What, did I go to sleep last night in Hong Kong and wake up this morning in Piscataway, New Jersey? Or White Plains, New York? Or maybe Yonkers, Coney Island, the Upper East Side or Hell's Kitchen? I mean, look outside people. We haven't had a garbage strike in more than 40 years. This can't be New York City. So why do I see the Yankees every time I turn on my TV? You know, as in the New York Yankees.

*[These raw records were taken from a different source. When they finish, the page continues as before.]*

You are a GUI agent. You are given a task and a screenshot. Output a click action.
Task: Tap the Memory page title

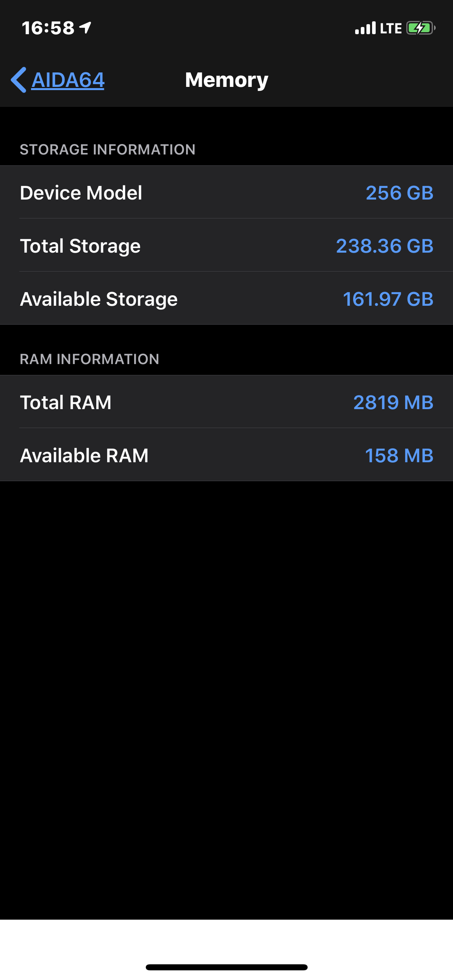tap(226, 80)
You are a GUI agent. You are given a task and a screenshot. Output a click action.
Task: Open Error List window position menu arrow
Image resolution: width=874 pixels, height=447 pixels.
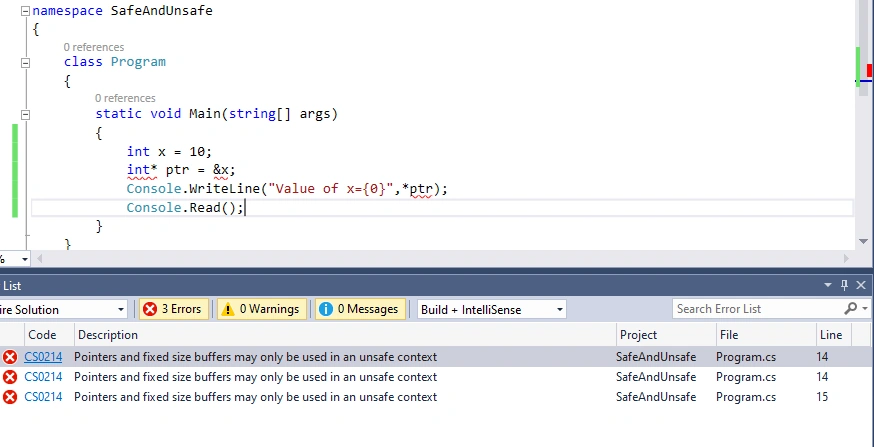pyautogui.click(x=828, y=286)
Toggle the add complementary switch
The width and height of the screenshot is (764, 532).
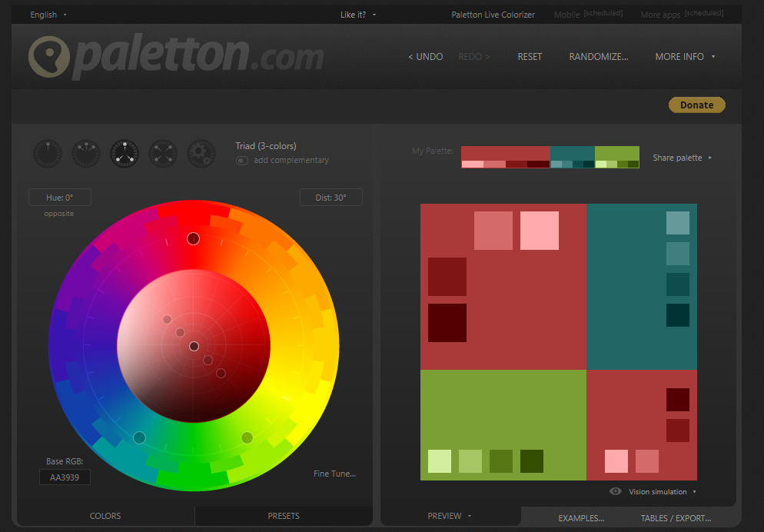(x=242, y=161)
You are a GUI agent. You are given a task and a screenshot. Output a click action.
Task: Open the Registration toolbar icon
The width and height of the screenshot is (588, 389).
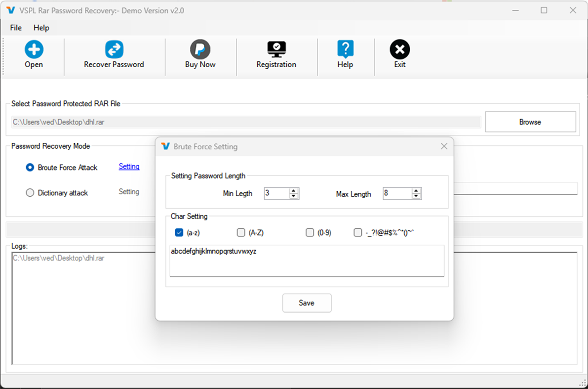coord(276,49)
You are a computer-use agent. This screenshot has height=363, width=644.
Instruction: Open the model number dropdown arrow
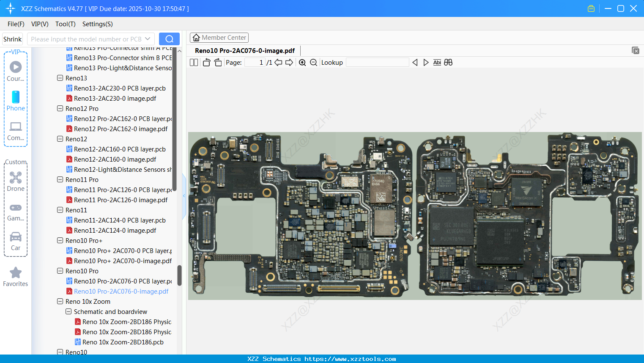(x=148, y=39)
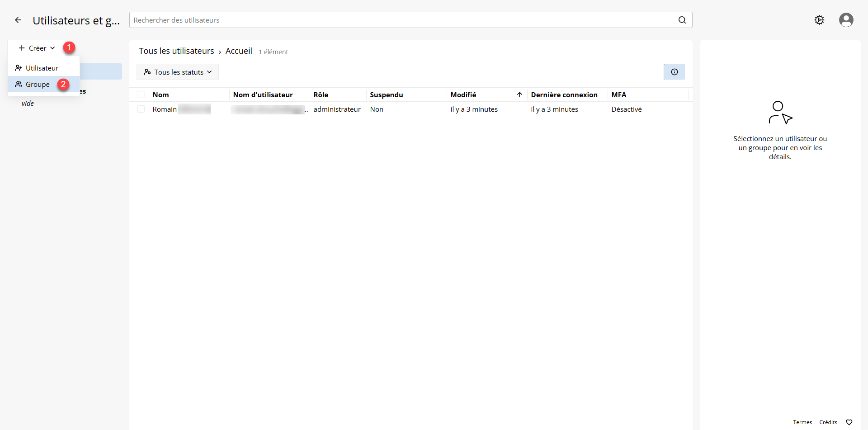Focus the Rechercher des utilisateurs field
The width and height of the screenshot is (868, 430).
coord(402,20)
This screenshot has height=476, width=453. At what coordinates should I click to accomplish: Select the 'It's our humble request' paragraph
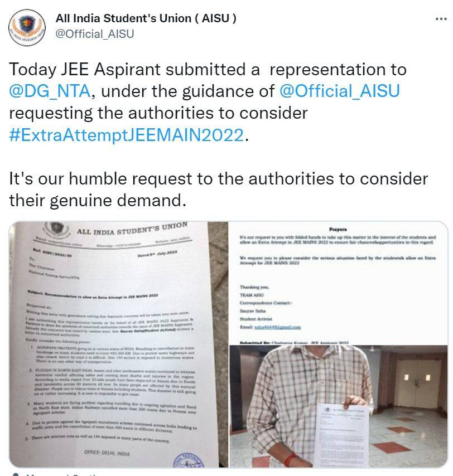click(219, 190)
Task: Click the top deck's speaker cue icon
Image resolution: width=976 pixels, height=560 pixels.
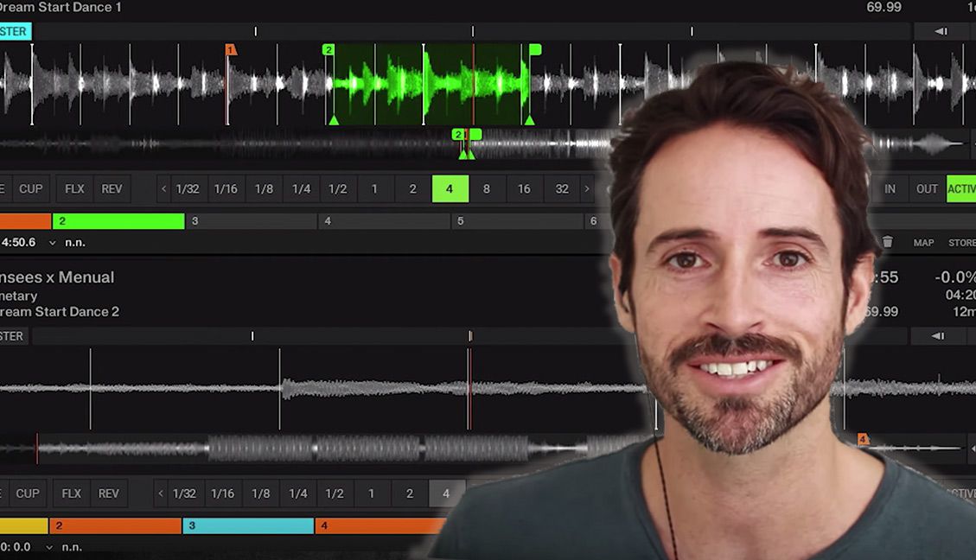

Twice a day like clockwork on ESPN International, the worldwide leader in sports, there they are. Every morning a live broadcast and every afternoon reruns. And lest any of my friends at ESPN's headquarters down in Singapore get the wrong idea, I am not complaining about you showing too much baseball. Far from it. I've been in Asia for close to 20 years and endured more garbage on the tube masked as sports than is humanly possible. So there is not too much baseball on your network. There is, however, too much Yankees on your network.
I know it's not personal; it's business and probably good business at that. When it comes to the world's most popular team, the Yankees have to be in the discussion with the likes of Manchester United, Real Madrid and the Los Angeles Lakers. Of course, soccer and basketball have an infinitely larger following globally than baseball. But hey, this is New York we're talking about, not Manchester, Madrid or even tofu-loving LA.
This is New York, the world's city, baby. Just ask them. You can hear a Yankee fan coming a mile away and you can smell them coming two miles away. They move amongst us here in Hong Kong, many of them conveniently disguised in suits and ties. But all of them united by a sense of entitlement that would make an Englishman blush. Well, all you hardcore Yankee fans are free to stop reading now. Go on, get lost because presumably you get your Yankee fix by watching their games streaming online through MLB.com or on a sling box. You don't need ESPN to show them twice a day so go get your fill of yo, yo, yo's by watching a Jersey Shore rerun or something. I need to talk to the rest of Asia here.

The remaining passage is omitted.